The tattoo on Tim Steiner, 32, took 35 hours to create and was sold last week by Jutta Nexdorf’s gallery in Zurich for 150,000 euros ($214,320). The unidentified buyer has the right to sell Steiner’s tattoo or remove it upon the bearer’s death, Delvoye said.

“He will be the highlight of the fair,” Delvoye said in a phone interview yesterday from Belgium. “We’ve created a unique piece of art and a unique transaction and the world can see it for the first time” at Xin Beijing Gallery’s booth, he said. (…)

Delvoye is no stranger to controversy. His 2001 “Euterpe” resembles from a distance a cathedral window pane composed of tinted glass.
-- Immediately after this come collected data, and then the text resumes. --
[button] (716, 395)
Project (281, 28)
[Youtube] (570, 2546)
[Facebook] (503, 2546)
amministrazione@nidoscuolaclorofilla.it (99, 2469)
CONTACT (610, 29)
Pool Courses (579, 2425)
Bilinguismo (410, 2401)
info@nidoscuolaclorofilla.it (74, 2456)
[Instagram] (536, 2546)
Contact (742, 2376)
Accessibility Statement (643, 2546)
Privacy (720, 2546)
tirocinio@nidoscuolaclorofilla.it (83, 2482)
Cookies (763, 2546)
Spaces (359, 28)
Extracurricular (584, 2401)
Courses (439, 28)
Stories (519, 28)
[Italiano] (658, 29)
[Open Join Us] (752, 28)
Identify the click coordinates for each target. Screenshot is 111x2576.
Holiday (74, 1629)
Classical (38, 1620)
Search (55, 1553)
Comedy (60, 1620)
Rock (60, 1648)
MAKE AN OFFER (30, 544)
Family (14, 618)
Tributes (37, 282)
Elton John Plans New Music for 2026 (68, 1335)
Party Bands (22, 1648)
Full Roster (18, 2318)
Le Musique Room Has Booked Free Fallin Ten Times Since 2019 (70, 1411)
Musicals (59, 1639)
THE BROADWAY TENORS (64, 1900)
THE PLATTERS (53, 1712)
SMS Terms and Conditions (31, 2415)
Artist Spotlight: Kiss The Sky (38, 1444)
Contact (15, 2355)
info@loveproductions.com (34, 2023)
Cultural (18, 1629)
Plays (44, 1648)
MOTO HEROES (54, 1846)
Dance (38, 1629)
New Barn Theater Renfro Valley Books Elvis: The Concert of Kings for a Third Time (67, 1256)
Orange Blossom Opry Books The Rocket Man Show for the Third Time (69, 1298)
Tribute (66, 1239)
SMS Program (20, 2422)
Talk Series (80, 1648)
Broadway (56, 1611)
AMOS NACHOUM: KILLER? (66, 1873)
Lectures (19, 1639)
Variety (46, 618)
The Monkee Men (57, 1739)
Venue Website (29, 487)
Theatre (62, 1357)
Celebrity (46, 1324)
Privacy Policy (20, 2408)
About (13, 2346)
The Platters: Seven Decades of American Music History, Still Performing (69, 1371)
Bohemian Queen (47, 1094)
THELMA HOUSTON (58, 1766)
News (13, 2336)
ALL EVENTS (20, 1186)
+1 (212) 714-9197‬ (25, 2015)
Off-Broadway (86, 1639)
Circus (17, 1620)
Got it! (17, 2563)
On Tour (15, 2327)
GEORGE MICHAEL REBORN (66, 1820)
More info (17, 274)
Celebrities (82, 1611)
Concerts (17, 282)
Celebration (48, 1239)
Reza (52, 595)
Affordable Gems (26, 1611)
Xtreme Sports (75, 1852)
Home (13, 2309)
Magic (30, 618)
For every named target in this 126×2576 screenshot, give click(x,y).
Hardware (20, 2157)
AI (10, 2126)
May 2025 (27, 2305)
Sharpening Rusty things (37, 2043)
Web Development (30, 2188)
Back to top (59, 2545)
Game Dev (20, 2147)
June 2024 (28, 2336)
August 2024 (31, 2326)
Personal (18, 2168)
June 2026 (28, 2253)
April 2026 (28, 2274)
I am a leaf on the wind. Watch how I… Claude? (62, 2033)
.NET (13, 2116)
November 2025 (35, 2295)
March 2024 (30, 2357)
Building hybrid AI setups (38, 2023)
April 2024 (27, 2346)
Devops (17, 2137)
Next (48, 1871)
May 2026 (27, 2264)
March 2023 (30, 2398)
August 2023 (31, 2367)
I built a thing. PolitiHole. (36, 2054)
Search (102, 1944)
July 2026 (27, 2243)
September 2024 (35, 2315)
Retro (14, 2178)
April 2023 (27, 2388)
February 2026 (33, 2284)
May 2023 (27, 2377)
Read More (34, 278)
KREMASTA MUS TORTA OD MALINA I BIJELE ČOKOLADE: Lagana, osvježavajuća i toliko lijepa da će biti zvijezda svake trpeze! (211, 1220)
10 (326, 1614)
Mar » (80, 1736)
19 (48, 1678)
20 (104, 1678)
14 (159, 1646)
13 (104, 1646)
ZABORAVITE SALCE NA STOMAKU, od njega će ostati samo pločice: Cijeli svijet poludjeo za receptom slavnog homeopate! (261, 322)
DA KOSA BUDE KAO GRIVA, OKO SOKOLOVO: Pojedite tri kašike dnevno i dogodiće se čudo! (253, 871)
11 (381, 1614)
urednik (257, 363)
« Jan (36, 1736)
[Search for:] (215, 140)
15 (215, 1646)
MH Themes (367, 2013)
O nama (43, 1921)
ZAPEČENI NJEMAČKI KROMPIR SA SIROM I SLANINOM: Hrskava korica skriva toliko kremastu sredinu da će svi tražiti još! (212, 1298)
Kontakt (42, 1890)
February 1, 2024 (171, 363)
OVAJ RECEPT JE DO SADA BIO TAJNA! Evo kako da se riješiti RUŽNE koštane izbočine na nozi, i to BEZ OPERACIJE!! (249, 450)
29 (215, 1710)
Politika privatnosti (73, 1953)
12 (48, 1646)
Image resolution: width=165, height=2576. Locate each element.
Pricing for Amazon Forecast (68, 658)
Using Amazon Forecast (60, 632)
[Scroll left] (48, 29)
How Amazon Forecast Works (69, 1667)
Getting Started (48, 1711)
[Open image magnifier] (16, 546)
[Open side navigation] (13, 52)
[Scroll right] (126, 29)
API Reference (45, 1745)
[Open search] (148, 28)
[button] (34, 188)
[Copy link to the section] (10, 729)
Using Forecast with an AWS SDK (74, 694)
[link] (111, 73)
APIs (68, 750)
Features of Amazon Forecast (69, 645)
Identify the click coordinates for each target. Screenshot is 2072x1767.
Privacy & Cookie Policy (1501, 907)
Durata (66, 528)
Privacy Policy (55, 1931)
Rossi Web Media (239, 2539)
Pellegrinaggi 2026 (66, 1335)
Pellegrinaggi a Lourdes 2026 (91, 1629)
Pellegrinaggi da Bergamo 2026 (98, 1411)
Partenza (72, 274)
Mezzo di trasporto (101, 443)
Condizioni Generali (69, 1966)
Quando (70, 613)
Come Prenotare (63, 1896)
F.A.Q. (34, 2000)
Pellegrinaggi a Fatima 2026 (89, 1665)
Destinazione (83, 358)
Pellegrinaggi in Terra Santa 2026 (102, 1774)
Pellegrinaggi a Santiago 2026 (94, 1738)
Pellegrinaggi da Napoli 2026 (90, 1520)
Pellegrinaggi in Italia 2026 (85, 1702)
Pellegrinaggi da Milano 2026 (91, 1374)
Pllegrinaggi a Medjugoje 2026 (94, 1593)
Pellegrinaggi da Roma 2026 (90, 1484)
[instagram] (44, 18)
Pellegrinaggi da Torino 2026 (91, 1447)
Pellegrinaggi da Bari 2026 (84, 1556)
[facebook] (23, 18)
The 2-meter work is actually a collage of 36 X-ray pictures, each the photograph of a Delvoye friend having sexual intercourse after being painted in radio-contrast barium sulfate.

His 2001 Cloaca machine replicated the human digestive system, producing rinds of feces that sold for 3,000 euros each in vacuum-packed bags. His plan to exhibit eight live pigs, each tattooed with the Walt Disney Co.’s characters and the Louis Vuitton motif, was rejected by SHContemporary’s organizer.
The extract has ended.